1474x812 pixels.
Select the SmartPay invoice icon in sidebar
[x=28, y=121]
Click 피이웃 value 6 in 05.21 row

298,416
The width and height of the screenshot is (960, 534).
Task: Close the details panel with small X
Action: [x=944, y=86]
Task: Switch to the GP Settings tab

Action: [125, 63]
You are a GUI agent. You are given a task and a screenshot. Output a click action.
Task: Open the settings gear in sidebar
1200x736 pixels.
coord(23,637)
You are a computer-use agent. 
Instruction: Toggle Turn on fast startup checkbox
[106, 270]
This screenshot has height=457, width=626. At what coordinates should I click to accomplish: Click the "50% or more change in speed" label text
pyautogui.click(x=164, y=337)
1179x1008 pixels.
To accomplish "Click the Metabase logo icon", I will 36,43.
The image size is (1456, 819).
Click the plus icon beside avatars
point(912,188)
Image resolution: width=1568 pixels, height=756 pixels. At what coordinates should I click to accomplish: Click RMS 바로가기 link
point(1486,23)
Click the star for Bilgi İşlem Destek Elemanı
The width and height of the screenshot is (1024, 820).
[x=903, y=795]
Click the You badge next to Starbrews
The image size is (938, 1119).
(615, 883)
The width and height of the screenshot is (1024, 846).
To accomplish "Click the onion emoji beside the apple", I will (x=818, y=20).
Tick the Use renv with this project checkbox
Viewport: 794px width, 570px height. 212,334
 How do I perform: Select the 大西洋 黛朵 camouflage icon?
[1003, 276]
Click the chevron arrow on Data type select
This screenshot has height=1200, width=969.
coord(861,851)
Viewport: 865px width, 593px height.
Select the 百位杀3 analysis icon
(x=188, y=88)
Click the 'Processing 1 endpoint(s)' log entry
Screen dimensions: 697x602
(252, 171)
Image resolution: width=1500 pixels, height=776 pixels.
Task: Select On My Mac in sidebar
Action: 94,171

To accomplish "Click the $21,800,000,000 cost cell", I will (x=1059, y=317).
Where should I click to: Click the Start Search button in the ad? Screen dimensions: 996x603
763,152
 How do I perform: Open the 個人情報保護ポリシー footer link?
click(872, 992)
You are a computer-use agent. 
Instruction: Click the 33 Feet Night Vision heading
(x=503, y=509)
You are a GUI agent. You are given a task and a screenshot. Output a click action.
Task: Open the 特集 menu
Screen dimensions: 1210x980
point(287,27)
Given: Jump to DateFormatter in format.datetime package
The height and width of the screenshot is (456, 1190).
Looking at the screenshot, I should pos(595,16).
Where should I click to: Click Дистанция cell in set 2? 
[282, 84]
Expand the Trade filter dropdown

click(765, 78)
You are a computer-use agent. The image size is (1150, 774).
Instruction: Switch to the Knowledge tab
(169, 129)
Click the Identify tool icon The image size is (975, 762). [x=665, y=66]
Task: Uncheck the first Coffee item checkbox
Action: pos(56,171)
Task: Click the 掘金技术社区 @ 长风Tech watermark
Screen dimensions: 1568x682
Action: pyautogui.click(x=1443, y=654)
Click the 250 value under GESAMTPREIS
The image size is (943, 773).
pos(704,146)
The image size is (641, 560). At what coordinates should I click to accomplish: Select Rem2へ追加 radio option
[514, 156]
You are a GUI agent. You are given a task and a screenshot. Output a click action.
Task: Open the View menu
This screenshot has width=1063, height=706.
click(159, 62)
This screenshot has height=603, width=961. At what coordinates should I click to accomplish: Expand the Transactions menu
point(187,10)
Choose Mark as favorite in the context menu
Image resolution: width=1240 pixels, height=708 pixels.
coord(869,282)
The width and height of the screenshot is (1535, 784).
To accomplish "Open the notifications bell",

:::::

**Prompt:** Copy every record exactly, leaving each line intact.

**Written answer:**
1474x812 pixels.
Select the SmartPay invoice icon in sidebar
[x=28, y=121]
Click 피이웃 value 6 in 05.21 row

298,416
The width and height of the screenshot is (960, 534).
Task: Close the details panel with small X
Action: [x=944, y=86]
Task: Switch to the GP Settings tab

Action: [125, 63]
You are a GUI agent. You are given a task and a screenshot. Output a click action.
Task: Open the settings gear in sidebar
1200x736 pixels.
coord(23,637)
You are a computer-use agent. 
Instruction: Toggle Turn on fast startup checkbox
[106, 270]
This screenshot has height=457, width=626. At what coordinates should I click to accomplish: Click the "50% or more change in speed" label text
pyautogui.click(x=164, y=337)
1179x1008 pixels.
To accomplish "Click the Metabase logo icon", I will 36,43.
The image size is (1456, 819).
Click the plus icon beside avatars
point(912,188)
Image resolution: width=1568 pixels, height=756 pixels. At what coordinates should I click to accomplish: Click RMS 바로가기 link
point(1486,23)
Click the star for Bilgi İşlem Destek Elemanı
The width and height of the screenshot is (1024, 820).
[x=903, y=795]
Click the You badge next to Starbrews
The image size is (938, 1119).
(615, 883)
The width and height of the screenshot is (1024, 846).
To accomplish "Click the onion emoji beside the apple", I will (x=818, y=20).
Tick the Use renv with this project checkbox
Viewport: 794px width, 570px height. 212,334
 How do I perform: Select the 大西洋 黛朵 camouflage icon?
[1003, 276]
Click the chevron arrow on Data type select
This screenshot has height=1200, width=969.
coord(861,851)
Viewport: 865px width, 593px height.
Select the 百位杀3 analysis icon
(x=188, y=88)
Click the 'Processing 1 endpoint(s)' log entry
Screen dimensions: 697x602
(252, 171)
Image resolution: width=1500 pixels, height=776 pixels.
Task: Select On My Mac in sidebar
Action: 94,171

To accomplish "Click the $21,800,000,000 cost cell", I will (x=1059, y=317).
Where should I click to: Click the Start Search button in the ad? Screen dimensions: 996x603
763,152
 How do I perform: Open the 個人情報保護ポリシー footer link?
click(872, 992)
You are a computer-use agent. 
Instruction: Click the 33 Feet Night Vision heading
(x=503, y=509)
You are a GUI agent. You are given a task and a screenshot. Output a click action.
Task: Open the 特集 menu
Screen dimensions: 1210x980
point(287,27)
Given: Jump to DateFormatter in format.datetime package
The height and width of the screenshot is (456, 1190).
Looking at the screenshot, I should pos(595,16).
Where should I click to: Click Дистанция cell in set 2? 
[282, 84]
Expand the Trade filter dropdown

click(765, 78)
You are a computer-use agent. The image size is (1150, 774).
Instruction: Switch to the Knowledge tab
(169, 129)
Click the Identify tool icon The image size is (975, 762). [x=665, y=66]
Task: Uncheck the first Coffee item checkbox
Action: pos(56,171)
Task: Click the 掘金技术社区 @ 长风Tech watermark
Screen dimensions: 1568x682
Action: pyautogui.click(x=1443, y=654)
Click the 250 value under GESAMTPREIS
The image size is (943, 773).
pos(704,146)
The image size is (641, 560). At what coordinates should I click to accomplish: Select Rem2へ追加 radio option
[514, 156]
You are a GUI agent. You are given a task and a screenshot. Output a click action.
Task: Open the View menu
This screenshot has width=1063, height=706.
click(159, 62)
This screenshot has height=603, width=961. At what coordinates should I click to accomplish: Expand the Transactions menu
point(187,10)
Choose Mark as favorite in the context menu
Image resolution: width=1240 pixels, height=708 pixels.
coord(869,282)
The width and height of the screenshot is (1535, 784).
To accomplish "Open the notifications bell",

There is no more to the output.